The CCD says it has already released numerous products from the hold that have received secondary testing and were proven to be in compliance.

Kennicott says the state did the right thing by initiating the hold instead of a full-fledged recall. Industry stakeholders have estimated that the hold could affect up to 10 percent of all the cannabis products in New Mexico. Kennicott says a full recall of that magnitude — on products that haven’t been verified one way or another — would be financially devastating to some cannabis businesses.

“Unfortunately, I do know that there are retailers with over three-quarters of a million dollars in product that was put on hold,” says Kennicott. “I think it’s hitting some of these businesses harder than people realize.”
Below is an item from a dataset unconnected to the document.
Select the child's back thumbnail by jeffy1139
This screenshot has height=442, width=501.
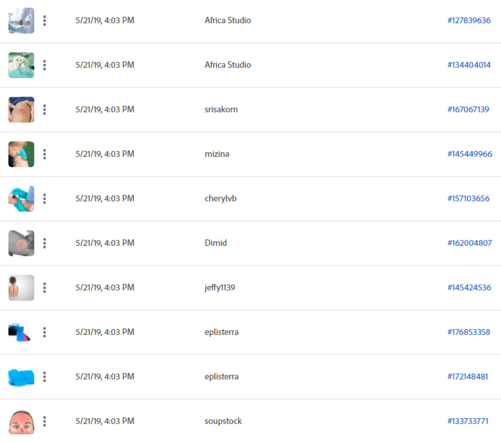(21, 288)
Nevertheless, Kennicott is joining others in voicing a desire to see the whole mess cleared up quickly. “CCD and Bluebonnet and whoever else is involved really need to get to the bottom of this so retailers and everybody else in the industry can have some relief from the hold,” he says. “And so we know that consumer health and safety is being protected.”

Joshua Lee covers cannabis for The Paper.